Neill then took part in a CAR T-cell therapy clinical trial that is focused on his type of lymphoma in Australia.

“I’ve just had a scan just now and there is no cancer in my body, that’s an extraordinary thing,” Neill said. “I’m very, very excited that this can happen.”

He added: “It’s time I did another movie.”

CAR T-cell therapy is currently only available under Australia’s public health system for certain cancers at certain hospitals; privately, the treatment currently costs upwards of A$600,000 (£320,000, US$430,000) per patient in Australia.

car t-cell explainer

The 78-year-old actor was speaking as part of a campaign to ask Australia’s state and federal governments to expand the availability of CAR T-cell therapy for more cancer patients, with the help of not-for-profit blood cancer foundation Snowdome.

Known as CAR (chimeric antigen receptor) T-cell therapy, the treatment involves taking T-cells, a type of white blood cell, from a patient and genetically engineering them to target and kill cancer cells. These modified T-cells are grown in a laboratory and then infused back into the patient.

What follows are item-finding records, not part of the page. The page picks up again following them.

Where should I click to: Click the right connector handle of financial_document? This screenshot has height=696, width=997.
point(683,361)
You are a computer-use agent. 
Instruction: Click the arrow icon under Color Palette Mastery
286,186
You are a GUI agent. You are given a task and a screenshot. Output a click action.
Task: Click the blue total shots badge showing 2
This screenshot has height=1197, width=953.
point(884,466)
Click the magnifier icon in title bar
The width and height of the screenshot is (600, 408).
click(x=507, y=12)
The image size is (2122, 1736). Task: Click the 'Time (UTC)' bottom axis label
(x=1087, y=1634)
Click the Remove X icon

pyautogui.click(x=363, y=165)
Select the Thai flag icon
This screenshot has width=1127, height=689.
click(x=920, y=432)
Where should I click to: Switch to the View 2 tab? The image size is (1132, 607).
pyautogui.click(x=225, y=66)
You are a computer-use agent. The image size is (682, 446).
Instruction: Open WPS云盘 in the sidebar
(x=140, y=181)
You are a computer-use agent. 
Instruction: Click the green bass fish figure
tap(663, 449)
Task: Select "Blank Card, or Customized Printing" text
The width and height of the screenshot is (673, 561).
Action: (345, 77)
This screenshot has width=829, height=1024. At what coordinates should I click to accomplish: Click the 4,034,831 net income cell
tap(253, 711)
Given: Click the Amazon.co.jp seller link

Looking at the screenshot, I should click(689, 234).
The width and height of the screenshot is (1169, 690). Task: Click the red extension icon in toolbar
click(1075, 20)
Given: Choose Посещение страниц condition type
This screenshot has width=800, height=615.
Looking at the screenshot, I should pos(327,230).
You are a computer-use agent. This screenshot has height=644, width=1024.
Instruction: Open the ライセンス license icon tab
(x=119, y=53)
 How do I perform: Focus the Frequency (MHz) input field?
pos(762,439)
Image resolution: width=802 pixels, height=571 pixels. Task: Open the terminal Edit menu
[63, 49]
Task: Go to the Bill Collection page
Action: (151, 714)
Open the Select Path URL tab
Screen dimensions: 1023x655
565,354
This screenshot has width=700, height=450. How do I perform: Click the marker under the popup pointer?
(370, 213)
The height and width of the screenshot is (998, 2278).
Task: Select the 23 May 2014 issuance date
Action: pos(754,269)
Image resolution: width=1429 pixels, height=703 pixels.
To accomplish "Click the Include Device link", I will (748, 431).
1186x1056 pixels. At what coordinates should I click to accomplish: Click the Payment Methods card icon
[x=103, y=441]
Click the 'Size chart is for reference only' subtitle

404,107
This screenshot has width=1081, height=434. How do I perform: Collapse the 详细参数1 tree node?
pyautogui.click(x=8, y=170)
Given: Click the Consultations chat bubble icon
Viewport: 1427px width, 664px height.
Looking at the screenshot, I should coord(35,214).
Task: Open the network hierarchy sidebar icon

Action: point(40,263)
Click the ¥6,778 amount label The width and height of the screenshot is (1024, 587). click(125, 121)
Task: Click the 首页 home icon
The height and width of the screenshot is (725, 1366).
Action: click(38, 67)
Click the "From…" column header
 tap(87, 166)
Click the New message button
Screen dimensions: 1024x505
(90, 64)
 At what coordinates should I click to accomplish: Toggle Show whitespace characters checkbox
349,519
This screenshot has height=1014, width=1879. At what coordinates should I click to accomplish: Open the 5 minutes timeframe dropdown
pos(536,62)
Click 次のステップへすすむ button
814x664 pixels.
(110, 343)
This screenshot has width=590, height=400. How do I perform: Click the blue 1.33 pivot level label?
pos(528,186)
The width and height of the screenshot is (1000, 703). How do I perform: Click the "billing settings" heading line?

CAR T-cell therapy has proved particularly successful in treating certain types of blood cancers. Response rates have been less encouraging in solid tumours, with long-term outcomes unclear. However, in 2025, US researchers revealed a woman who had been treated with CAR T-cell therapy as a child for neuroblastoma, a type of solid tumour, had remained cancer-free for 18 years.

Neill thanked the scientists who helped him, writing on social media, “I am still processing this miraculous information. But of course it is not a miracle, it is science at its best. And a lot of people who care deeply about their work and their patients. I am immensely grateful.

“Treatments like this – CAR-T therapies and others coming through in a rapidly changing medical world – I hope to be available to everyone who needs them in Australia and NZ (and worldwide).

“This is what I am advocating, along with The Snowdome Foundation, to push for exactly that.”